As he teetered on the brink of a career in boxing, Campfens was called back to the nfb. Eventually he returned to Toronto where he signed on to the first Imax Omnimax animation feature Journey to the Planets from Nelvana’s Bear Spots Animation and then to Gajdecki’s Visual Effects. ‘John gave me a call to take some work for Dark Man ii and iii and from then on I have yet to sleep,’ he says.
The peripatetic effects expert has spent no less than eight months of the past year in hotels, including a recent stay in Hungary for the shooting of the Alliance feature The Hunchback of Notre Dame starring another multitalented personality, Mandy Patinkin.
That shoot entailed the construction of a two-thirds scale model of the Notre Dame cathedral in Hungary and a smaller, high-detail model in Toronto, and Campfens traveled with a scaled-down motion-control system for use on location.
Campfens acknowledges the varying degrees of involvement in a project by an effects shop, but says his role is to see a project through from the beginning to the end. On Hunchback, this meant input on what the effects would be, how to achieve them, presence at the shoot, and supervision of all modelmaking and compositing.
‘Producers aren’t necessarily extremely knowledgeable in visual effects and don’t want to spend a lot of time being concerned about them,’ says Campfens. ‘They want to be able to pass it over and have the end product delivered; I think that’s a trend.’

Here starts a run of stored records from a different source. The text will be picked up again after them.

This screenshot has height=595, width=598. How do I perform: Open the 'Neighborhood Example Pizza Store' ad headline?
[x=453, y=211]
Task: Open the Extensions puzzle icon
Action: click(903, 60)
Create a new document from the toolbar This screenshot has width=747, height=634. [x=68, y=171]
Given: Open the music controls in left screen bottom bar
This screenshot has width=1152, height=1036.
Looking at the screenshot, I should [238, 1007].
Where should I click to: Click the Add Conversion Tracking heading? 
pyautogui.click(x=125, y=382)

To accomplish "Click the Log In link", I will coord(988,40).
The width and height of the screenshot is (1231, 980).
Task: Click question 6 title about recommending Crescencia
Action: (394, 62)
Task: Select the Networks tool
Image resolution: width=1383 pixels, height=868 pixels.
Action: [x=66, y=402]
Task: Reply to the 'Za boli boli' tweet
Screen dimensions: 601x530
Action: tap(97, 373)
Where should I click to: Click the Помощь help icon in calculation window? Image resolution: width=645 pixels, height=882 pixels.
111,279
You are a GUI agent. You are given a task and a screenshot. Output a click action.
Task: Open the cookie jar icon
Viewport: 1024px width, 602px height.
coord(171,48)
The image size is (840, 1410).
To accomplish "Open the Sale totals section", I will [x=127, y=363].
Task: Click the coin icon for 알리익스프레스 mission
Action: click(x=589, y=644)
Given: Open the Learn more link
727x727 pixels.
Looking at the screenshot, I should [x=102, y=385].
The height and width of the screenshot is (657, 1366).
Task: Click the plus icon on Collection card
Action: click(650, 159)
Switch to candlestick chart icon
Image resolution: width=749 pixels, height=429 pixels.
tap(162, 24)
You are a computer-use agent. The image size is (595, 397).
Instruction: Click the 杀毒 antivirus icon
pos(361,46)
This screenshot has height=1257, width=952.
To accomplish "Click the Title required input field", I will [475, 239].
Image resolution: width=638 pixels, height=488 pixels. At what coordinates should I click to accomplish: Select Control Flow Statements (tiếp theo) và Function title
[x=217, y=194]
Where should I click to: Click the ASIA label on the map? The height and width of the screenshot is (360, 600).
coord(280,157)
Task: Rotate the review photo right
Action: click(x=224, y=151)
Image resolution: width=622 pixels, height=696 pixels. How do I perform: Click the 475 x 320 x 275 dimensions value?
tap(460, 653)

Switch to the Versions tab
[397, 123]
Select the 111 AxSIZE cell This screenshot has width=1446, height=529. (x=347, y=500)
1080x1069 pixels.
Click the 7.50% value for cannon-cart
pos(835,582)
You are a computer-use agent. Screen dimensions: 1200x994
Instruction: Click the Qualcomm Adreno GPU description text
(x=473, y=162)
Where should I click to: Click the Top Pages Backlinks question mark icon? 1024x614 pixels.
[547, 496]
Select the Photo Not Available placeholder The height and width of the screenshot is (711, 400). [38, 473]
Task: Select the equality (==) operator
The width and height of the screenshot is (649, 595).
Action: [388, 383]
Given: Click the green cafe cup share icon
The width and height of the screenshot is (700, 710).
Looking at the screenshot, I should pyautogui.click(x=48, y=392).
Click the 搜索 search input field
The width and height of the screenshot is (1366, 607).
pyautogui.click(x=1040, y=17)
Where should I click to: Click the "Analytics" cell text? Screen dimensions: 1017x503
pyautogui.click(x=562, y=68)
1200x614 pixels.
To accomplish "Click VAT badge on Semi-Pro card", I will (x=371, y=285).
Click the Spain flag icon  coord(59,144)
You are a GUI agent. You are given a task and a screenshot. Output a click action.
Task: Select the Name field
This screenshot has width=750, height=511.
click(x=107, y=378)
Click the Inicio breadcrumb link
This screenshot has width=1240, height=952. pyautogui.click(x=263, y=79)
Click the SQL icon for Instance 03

Campfens says there is another trend toward production studios having their own visual effects supervisors on staff. ‘The big thing for many of the big shows happening on the West Coast like mgm’s Poltergeist is to have in-house visual effects guys who answer directly to producers and who aren’t affiliated with any companies,’ he says. ‘They don’t want to be in a conflict of interest where all the work is going to one place.’
Another, negative, trend he cites is that of large Canadian post facilities, who offer the gamut of services from transfer to post to film processing, extending their reach to visual effects. ‘When that happens, I think things start to be spread quite thinly and I find the thing that is important is no longer the work but who is the lowest bidder,’ he says. ‘In essence, it’s good for the production because they will get their work done at a lower rate, but not necessarily at the best quality.’